Reproducibility of Empirical Results: Evidence from 1,000 Tests in Finance (with O. Akmansoy, C. Hurlin, A. Menkveld, A. Dreber, F. Holzmeister, J. Huber, M. Johannesson, M. Kirchler, M. Razen, U. Weitzel) New
We analyze the computational reproducibility of more than 1,000 empirical answers to six research questions in finance provided by 168 international research teams. Surprisingly, neither researcher seniority, nor the quality of the research paper seem related to the level of reproducibility. Moreover, researchers exhibit strong overconfidence when assessing the reproducibility of their own research and underestimate the difficulty faced by their peers when attempting to reproduce their results. We further find that reproducibility is higher for researchers with better coding skills and for those exerting more effort. It is lower for more technical research questions and more complex code.
Non-Standard Errors (with A. Menkveld, A. Dreber, F. Holzmeister, J. Huber, M. Johannesson, M. Kirchler, M. Razen, U. Weitzel et al.)
My contribution: I co-designed and co-implemented the reproducibility verification policy of the #fincap project
In statistics, samples are drawn from a population in a data-generating process (DGP). Standard errors measure the uncertainty in sample estimates of population parameters. In science, evidence is generated to test hypotheses in an evidence-generating process (EGP). We claim that EGP variation across researchers adds uncertainty: non-standard errors. To study them, we let 164 teams test six hypotheses on the same sample. We find that non-standard errors are sizeable, on par with standard errors. Their size (i) co-varies only weakly with team merits, reproducibility, or peer rating, (ii) declines significantly after peer-feedback, and (iii) is underestimated by participants.
The Fairness of Credit Scoring Models (with C. Hurlin and S. Saurin) Updated
In credit markets, screening algorithms aim to discriminate between good-type and bad-type borrowers. However, when doing so, they also often discriminate between individuals sharing a protected attribute (e.g. gender, age, racial origin) and the rest of the population. In this paper, we show how (1) to test whether there exists a statistically significant difference between protected and unprotected groups, which we call lack of fairness and (2) to identify the variables that cause the lack of fairness. We then use these variables to optimize the fairness-performance trade-off. Our framework provides guidance on how algorithmic fairness can be monitored by lenders, controlled by their regulators, and improved for the benefit of protected groups.
The Economics of Research Reproducibility (with J.-E. Colliard and C. Hurlin)

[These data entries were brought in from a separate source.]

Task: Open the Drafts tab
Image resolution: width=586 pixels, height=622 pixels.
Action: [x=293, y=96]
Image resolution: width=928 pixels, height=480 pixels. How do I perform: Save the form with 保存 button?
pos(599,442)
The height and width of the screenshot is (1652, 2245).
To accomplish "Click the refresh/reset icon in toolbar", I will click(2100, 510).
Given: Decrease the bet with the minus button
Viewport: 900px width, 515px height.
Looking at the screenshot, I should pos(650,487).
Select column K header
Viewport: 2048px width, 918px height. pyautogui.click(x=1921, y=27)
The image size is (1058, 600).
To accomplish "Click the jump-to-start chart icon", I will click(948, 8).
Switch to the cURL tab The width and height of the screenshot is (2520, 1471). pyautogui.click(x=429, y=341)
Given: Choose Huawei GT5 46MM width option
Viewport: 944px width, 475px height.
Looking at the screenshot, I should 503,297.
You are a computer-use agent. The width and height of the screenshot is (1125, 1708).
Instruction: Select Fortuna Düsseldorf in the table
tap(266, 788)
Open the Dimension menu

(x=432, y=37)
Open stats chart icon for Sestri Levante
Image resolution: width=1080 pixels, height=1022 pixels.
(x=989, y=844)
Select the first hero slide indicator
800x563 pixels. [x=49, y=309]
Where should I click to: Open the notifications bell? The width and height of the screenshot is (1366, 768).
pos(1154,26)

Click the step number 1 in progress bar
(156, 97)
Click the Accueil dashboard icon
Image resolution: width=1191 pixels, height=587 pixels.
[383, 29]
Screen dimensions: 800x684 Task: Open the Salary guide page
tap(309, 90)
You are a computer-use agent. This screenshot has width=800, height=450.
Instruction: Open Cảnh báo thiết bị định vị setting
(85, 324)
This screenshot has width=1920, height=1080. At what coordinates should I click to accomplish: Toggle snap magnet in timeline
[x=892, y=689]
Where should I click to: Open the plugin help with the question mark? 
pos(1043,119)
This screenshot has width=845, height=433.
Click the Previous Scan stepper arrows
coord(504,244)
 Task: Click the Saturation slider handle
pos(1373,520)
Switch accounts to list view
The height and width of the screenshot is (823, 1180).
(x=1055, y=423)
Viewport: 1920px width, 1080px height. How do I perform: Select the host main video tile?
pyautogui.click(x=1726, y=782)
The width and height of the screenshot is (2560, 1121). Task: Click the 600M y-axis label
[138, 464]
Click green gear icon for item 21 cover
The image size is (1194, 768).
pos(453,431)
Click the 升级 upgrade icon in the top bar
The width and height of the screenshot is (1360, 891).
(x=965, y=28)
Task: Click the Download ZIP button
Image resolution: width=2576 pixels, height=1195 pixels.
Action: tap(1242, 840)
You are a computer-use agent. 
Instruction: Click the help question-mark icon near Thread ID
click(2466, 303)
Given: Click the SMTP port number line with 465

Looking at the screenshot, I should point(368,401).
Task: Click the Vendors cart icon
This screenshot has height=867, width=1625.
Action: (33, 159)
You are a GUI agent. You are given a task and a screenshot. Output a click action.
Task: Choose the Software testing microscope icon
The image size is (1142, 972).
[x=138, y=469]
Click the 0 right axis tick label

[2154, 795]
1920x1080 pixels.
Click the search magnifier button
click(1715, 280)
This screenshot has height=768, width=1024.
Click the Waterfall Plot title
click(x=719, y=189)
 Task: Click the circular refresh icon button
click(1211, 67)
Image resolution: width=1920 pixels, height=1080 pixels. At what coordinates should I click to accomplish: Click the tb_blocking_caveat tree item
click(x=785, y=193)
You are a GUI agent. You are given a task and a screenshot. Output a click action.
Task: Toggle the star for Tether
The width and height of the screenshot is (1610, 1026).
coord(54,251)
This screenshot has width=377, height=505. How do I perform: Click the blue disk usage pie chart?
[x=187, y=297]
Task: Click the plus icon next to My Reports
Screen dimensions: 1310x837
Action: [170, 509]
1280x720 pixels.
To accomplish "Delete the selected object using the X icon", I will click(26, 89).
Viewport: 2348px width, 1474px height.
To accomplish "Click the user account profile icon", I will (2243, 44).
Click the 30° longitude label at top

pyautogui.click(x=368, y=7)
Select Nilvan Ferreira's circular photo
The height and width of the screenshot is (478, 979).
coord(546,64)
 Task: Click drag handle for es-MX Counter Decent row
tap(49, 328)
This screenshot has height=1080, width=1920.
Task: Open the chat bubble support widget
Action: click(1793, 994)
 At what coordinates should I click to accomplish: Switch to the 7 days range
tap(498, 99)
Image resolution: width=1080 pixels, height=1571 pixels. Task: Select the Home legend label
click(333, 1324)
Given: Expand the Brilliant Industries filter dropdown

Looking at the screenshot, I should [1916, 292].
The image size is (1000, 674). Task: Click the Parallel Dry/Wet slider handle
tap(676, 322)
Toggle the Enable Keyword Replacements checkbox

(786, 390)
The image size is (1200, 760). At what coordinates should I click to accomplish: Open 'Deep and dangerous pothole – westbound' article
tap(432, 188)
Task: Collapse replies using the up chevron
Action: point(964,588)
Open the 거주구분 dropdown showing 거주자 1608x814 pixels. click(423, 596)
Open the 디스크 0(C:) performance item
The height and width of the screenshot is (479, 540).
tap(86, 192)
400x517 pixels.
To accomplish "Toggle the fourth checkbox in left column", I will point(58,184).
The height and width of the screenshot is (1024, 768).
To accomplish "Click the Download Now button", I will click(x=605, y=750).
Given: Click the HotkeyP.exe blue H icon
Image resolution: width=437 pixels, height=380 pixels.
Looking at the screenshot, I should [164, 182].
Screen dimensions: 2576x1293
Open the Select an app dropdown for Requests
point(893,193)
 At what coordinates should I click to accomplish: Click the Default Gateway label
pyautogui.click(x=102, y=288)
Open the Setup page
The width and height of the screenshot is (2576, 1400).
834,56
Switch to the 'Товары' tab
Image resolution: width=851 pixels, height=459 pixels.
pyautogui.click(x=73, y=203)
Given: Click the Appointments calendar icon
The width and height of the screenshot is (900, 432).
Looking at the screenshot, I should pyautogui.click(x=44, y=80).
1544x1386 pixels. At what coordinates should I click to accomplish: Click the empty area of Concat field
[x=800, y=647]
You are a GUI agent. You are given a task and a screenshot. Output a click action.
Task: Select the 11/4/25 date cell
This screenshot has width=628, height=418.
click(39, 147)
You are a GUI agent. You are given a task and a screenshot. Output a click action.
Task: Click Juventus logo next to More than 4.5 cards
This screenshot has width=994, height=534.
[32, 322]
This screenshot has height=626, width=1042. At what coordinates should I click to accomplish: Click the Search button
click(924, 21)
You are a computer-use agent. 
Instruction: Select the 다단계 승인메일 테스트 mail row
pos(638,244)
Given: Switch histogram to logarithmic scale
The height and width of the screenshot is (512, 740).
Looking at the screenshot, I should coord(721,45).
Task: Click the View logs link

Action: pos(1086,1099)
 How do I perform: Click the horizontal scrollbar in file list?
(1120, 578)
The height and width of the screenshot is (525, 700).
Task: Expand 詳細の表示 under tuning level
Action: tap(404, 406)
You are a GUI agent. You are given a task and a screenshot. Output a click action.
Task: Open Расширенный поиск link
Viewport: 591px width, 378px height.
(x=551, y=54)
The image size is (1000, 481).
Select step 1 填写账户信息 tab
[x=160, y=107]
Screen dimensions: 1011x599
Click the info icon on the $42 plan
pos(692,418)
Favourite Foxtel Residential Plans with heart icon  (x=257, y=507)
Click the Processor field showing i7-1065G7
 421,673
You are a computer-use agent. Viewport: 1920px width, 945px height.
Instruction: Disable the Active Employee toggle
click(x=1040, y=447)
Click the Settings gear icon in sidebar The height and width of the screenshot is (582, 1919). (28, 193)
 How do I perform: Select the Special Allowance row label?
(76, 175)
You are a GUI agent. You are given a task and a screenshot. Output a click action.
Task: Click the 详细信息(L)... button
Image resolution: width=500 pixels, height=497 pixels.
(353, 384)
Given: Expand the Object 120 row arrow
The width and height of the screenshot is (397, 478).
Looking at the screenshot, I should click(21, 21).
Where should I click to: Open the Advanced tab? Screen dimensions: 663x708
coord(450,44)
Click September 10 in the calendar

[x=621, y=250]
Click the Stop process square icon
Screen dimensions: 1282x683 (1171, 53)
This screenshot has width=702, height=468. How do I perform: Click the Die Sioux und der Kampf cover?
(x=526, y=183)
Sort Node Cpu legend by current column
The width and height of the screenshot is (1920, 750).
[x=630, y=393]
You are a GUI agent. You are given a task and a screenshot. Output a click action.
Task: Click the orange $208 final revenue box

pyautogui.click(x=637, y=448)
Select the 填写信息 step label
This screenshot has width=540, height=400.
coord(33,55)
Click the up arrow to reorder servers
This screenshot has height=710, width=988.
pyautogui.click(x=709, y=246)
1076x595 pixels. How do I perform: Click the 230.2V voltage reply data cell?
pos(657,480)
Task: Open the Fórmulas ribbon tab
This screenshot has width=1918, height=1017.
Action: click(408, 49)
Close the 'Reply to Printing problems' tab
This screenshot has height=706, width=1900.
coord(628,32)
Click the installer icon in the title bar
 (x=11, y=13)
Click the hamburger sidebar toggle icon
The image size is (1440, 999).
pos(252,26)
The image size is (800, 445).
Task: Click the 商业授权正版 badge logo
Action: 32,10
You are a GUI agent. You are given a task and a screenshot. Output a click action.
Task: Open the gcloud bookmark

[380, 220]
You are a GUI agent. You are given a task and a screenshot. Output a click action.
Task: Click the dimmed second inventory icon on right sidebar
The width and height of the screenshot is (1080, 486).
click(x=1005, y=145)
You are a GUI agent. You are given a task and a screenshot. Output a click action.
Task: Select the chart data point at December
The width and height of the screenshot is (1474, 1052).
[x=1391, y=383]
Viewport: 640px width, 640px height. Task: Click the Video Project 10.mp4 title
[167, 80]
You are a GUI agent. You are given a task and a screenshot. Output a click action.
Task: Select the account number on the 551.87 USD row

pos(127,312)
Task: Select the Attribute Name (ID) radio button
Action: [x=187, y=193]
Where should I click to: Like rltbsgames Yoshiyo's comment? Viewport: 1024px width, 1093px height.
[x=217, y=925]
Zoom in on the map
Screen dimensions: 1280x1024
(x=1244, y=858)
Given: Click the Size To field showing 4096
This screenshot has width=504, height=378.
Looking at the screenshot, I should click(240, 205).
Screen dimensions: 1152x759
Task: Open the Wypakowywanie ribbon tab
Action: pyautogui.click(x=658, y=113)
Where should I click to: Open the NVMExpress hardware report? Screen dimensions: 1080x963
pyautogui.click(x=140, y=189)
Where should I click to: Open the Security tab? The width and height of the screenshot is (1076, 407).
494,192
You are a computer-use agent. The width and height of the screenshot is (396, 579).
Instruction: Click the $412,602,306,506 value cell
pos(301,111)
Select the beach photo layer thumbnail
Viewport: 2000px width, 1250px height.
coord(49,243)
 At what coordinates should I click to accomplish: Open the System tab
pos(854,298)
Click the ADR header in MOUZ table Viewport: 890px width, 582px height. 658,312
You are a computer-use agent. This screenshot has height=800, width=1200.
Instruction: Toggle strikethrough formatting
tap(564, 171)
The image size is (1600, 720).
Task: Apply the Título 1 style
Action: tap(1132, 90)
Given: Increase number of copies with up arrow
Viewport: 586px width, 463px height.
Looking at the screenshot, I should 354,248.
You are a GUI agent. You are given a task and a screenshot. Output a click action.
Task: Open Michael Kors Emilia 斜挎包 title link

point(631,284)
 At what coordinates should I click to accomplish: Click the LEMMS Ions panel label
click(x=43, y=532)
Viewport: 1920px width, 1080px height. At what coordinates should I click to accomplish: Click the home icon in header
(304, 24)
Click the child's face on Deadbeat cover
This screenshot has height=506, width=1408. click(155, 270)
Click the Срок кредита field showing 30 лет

We investigate why economics displays a relatively low level of research reproducibility. We first study the benefits and costs of reproducibility for readers (demand side) and authors (supply side), as well as the role of academic journals in matching both sides. Second, we prove that competition between journals to attract authors can lead to a suboptimally low level of reproducibility. Third, we show how to optimize the costs of reproducibility and estimate that reaching the highest level of reproducibility could cost USD 365 per paper. Finally, we discuss how leading journals can move economics out of a low-reproducibility equilibrium.